▶ [Given text]
>>>

Ahmedabad
Urban Development Authority Vs. Sharad Kumar Jayantikumar Pasawalla & Ors
[1992] INSC 167 (15 May
1992)
Ray,
G.N. (J) Ray, G.N. (J) Punchhi, M.M. Mohan, S. (J)
CITATION:
1992 AIR 2038 1992 SCR (3) 328 1992 SCC (3) 285 JT 1992 (3) 417 1992 SCALE
(1)1212
ACT:
Gujarat
Town Planning and Urban Development Act, 1976 Sections 119(1) and 119(2)(c)-Levy
and recovery of development fee-Whether valid and authorised-Specific provision
whether necessary.
Constitution
of India, 1950-Articles 14, 19, 21- Constitutional validity of sections 119(1)
and 119(2)(c) of the Gujarat Town Planning and Urban Development Act, 1976-
Levy and recovery of development fee-Validity of.
HEAD NOTE:
The
respondents filed a writ petition in the High Court challenging the Constitutional
validity of Section 119(1) and 119(2)(c) of the Gujarat Town Planning and Urban
devopment Act, 1976 and the regulations made under the Act, contending that
levy of devlopment fee was not authorised by the statute and therefore the
action of respondent No.1 in collecting various amounts from the petitioners in
the form of development fee was not authorised; that no development fee could
be charged even by the State Government because there was no provision in any
Entry in List II of Schedule 7 to the constitution; that the levy of
development fee was ultra vires as the same did not fall under Section 119 of
the Town Planning Act and the regulations made by the Development Authority
were unauthorised, illegal and voil; and that even if there was any power to
levy such fee by the State Legislature in the absence of delegation of such
power, the Development Authority could not impose any development fee.
The
High Court allowed the writ petition holding that as there was no express
provision for imposition of fee and the State Government had not delegated any
such power to the Development Authority to impose fees for development, the
regulations framed for such imposition of fees and the demands made therefore
were wholly unauthorised and illegal.

<<<

▶ [Tasks for this exercise]
1: Rewrite the entries beginning at the line that has "What do you see at coordinates (936, 228)" and ending with the line that has "x-tick-label: 150 is", replacing every "screenshot" with "screen capture" and leaving everything else unchanged.
2: Extend the court summary of the Gujarat development fee case, picking up after its last sentence.

▶ [Dataset content]
>>>

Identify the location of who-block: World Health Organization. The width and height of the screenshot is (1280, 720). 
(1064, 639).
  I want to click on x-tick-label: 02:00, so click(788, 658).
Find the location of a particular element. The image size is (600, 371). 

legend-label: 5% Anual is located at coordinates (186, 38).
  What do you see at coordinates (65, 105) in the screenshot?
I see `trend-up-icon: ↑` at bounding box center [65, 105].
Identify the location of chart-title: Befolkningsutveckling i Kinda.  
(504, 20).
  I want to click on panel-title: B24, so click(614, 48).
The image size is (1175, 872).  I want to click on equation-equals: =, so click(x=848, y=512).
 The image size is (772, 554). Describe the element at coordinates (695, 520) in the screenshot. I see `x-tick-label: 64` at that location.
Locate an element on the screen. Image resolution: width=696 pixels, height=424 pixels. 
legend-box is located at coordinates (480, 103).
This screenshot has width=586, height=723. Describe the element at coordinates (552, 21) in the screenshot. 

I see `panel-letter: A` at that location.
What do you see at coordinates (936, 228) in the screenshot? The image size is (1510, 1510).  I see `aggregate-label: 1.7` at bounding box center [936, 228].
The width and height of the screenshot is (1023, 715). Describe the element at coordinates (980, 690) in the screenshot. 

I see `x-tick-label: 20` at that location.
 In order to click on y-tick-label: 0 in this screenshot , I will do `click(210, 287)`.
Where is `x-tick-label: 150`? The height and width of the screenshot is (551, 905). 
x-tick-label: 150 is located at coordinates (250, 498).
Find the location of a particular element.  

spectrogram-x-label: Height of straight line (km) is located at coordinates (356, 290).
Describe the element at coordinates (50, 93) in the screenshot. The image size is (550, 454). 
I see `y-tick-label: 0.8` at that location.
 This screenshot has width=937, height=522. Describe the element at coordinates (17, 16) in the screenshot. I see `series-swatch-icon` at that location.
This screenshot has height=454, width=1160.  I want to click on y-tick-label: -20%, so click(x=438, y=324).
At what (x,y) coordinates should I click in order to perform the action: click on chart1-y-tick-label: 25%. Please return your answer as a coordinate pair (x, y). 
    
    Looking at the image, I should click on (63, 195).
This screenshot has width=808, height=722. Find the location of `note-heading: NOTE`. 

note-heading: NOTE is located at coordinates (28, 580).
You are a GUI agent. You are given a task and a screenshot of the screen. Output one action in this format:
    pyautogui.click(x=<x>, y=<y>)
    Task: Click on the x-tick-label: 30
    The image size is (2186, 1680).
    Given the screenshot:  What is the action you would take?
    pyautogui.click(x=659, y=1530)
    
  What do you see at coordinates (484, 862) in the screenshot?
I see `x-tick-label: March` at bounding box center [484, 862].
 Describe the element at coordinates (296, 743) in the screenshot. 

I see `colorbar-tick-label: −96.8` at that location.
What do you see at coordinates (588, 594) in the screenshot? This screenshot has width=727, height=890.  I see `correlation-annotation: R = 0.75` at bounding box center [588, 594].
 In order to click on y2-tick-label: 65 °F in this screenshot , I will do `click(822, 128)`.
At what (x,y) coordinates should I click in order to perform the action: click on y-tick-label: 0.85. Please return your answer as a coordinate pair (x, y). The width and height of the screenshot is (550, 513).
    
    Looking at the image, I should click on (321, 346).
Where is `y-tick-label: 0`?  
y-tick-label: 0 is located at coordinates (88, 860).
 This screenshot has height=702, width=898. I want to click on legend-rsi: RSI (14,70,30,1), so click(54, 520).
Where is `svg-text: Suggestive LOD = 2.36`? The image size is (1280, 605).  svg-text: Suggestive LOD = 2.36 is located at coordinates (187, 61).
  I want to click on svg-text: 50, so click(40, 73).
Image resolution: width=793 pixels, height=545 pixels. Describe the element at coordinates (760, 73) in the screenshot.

<<<

▶ [Numbered answers]
1:
What do you see at coordinates (936, 228) in the screen capture? The image size is (1510, 1510).  I see `aggregate-label: 1.7` at bounding box center [936, 228].
The width and height of the screen capture is (1023, 715). Describe the element at coordinates (980, 690) in the screen capture. 

I see `x-tick-label: 20` at that location.
 In order to click on y-tick-label: 0 in this screen capture , I will do `click(210, 287)`.
Where is `x-tick-label: 150`? The height and width of the screen capture is (551, 905). 
x-tick-label: 150 is located at coordinates (250, 498).

2:
The appellant,
the Development Authority, in its appeal by special leave, made against the
High Court's judgment, contended that for implementing various schemes of
development, the development or betterment fee was required to be imposed and
collected, such imposition of fee, 329 therefore, must be held be incidental to
the development activities; that in such state of affairs, even if, there was
no specific provision for imposition of betterment or development fee, such
power must be held to be implied under the Act; that the development authority
could impose such fee and such power to impose fees was ancillary to the
development activities and was implied in the Act; that if the State
Legislature was competent to impose fees, the Development Authority by virtue
of the delegated legislation also could impose betterment fee or the
development fee and simply because imposition of such fee by the Development
Authority could not impose any betterment fee or development fee even though
such fee was essential for the development activities and had been imposed with
reference to development effected; that the High Court was not justified in
holding that such imposition of fee by framing regulations was wholly unauthorised
and as such illegal and void.
Dismissing
the appeal of the Urban Development Authority, this Court,
HELD:
1.01.
In a fiscal matter it will not be proper to hold that even in the absence of
express provision, a delegated authority can impose tax or fee. Such power of
imposition of tax and/or fee by delegated authority must be very specific and
there is no scope of implied authority for imposition of such tax or fee. [336
E]
1.02.
The delegated authority must act strictly within the parameters of the
authority delegated to it under the Act and it will not be proper to bring the
theory of implied intend or the concept of incidental and ancillary power in
the matter of exercise of fiscal power. [336 F]
1.03.
Whenever there is compulsory exaction of any money, there should be specific
provision for the same and there is no room for intendment. Nothing is to be
read and nothing is to be implied and one should look fairly to the language
used. [337 B] The Hingir Rampur Coal Company Limited v. State of Orissa, AIR 1961 SC 459; Sri Jagannath Ramanuj
Das v. State of Orissa, AIR 1954 SC 400; Delhi Municipal
Corporation v. Mohd. Yasin, AIR 1983 SC 617 and Lilawati v. State of Bombay,
AIR 1957 SC 521, referred to.
330
District Council of the Jowai Autonomous District, Jowai and others v. Dwet
Singh Rymbai etc., AIR 1986 SC 193;
Khargam
Panchayat Samiti and Anr. v. State of West Bengal and Ors., [1987] 3 SCC 82, distinguished.
CIVIL
APPELLATE JURISDICTION : Civil Appeal No. 10111 of 1983.
From
the Judgment and Order dated 22.8.1983 of the Gujarat High Court in Special
Civil Application No. 3494 of 1980.
P.K. Goswami
and P.H. Parekh for the Appellants.
P.C. Kapur
(NP) and M.N. Shroff (NP) for the Respondents.
The
Judgment of the Court was delivered by G.N. RAY, J. This appeal is directed
against the judgment of the High Court of Gujarat dated August 22, 1983 in Special Civil Application
No.3494 of 1980. The said Special Civil Application No.3494 of 1980 arose out
of a Writ petition moved in the High Court of Gujarat by the respondents Nos.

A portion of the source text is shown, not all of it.